Был полдень, и пустынный уголок кладбища тонул в кленовой прохладе. Все сделал Петр Егорович: посадил цветы, полил их, досыта наговорился с Авдотьей Николаевной. Слез сдерживать не силился — облегчали душу. А когда возвращался домой — ноги сами вынесли в родной переулок. Подошел к поредевшей толпе. Старая исковерканная железная крыша уже бесформенной грудой утиля лежала в углу двора; на ней, ощетинившись в небо своими расщепленными концами, таращились переломанные стропила, которые простояли бы еще сотню лет. А тяжелая чугунная баба, послушная шоферу машины, медленно и плавно раскачивалась в воздухе и делала свое неумолимо-привычное дело: рушила, дробила, ломала… Вот черед дошел до стены, выходящей на заднюю, глухую часть двора, где стояли ящики с мусором и была помойка. Петр Егорович не удержался, вошел во двор и забрался на скамейку, придерживаясь рукой за ветку молоденькой липы. Со скамьи ему хорошо было видно и слышно, как глухо кололась, натужно трескалась, но упорно цеплялась за последние минуты своего бытия толстая глухая стена.

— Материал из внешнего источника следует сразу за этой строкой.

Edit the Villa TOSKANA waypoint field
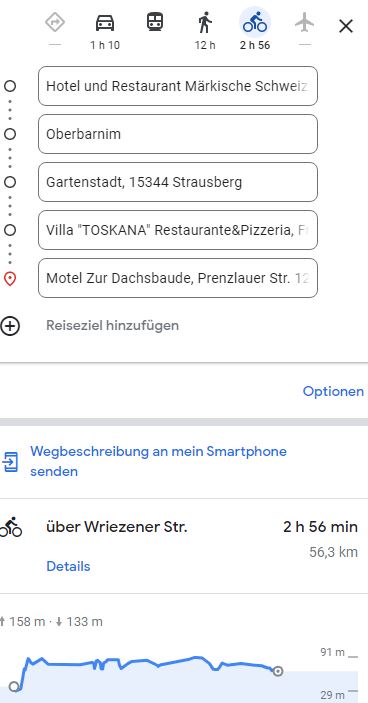The width and height of the screenshot is (368, 703). [178, 230]
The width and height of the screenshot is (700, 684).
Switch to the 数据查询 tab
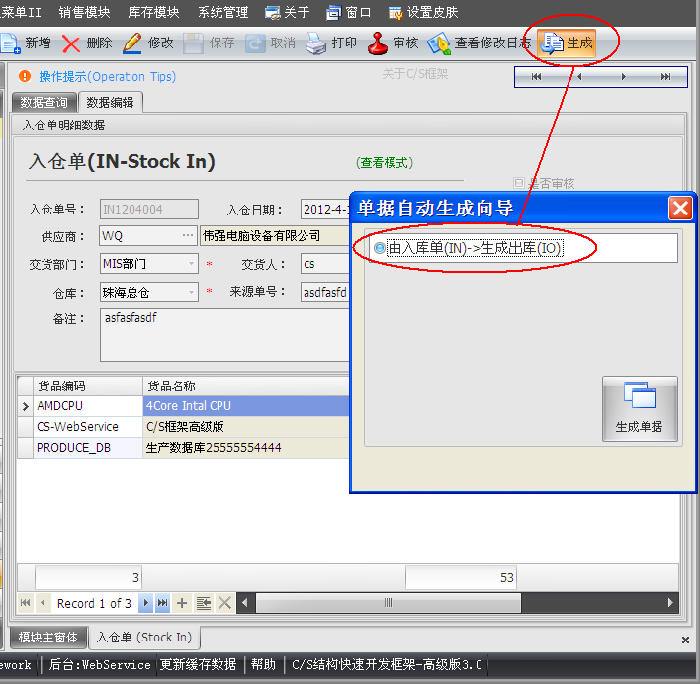click(44, 102)
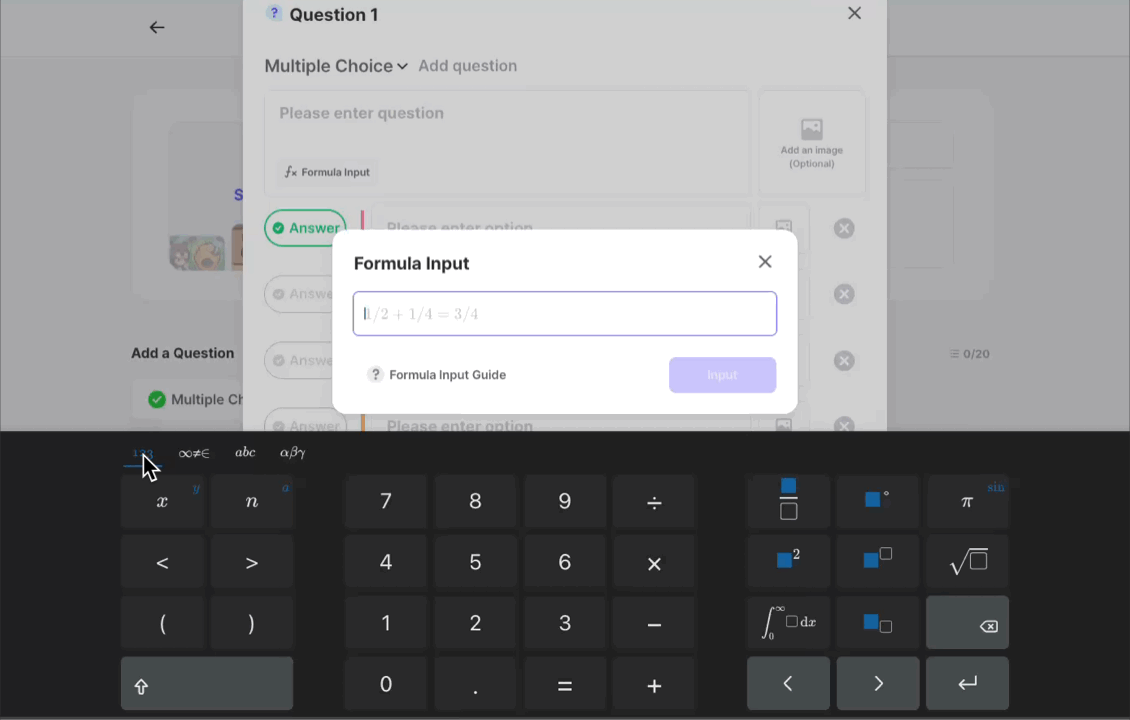Toggle the highlighted green Answer marker
The image size is (1130, 720).
[x=306, y=228]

Вцепившись взглядом в серое пятно штукатурки на стене, Петр Егорович ждал, когда чугунная баба, начав свой очередной разбег, грузно и тяжко чокнется с кирпичной кладкой в том месте, где за тонким рядком облицовочных кирпичей была пустота. В этот замурованный тайник в шестнадцатом году он вместе с Василием Сидориным, формовщиком из литейного цеха, прятал от полиции и жандармов листовки, а лаз в него они ловко маскировали ржавой железной вывеской, на которой было написано суриком: «Мусор в помойку не вываливать». Лаз в тайник был заложен, когда Петр Егорович вернулся с гражданской войны, уже при нэпе. А когда каменщик ЖЭКа закладывал его, то, чтобы прочнее держались вставные кирпичи, заштукатурил задел цементом и глиной, отчего на темной кирпичной стене вот уже почти полвека серело бесформенное пятно на уровне человеческого роста.

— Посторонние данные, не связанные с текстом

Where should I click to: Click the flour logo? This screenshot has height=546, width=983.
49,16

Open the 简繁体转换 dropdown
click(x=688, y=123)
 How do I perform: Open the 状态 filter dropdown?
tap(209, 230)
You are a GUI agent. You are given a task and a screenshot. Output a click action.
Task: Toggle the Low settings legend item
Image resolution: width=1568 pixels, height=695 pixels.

Все ближе и ближе к серому пятну ложились сокрушающие удары чугунной бабы… Петр Егорович закрыл глаза, когда тяжеленный шар привычно, отступив на добрую отмашку, двинулся на серое пятно. Хруст… Легкий, звонкий треск, не похожий на глухие звуки предыдущих ударов, долетел до слуха старика. С минуту он стоял с закрытыми глазами, вслушиваясь в работу, на которую молча и равнодушно глазела редеющая толпа.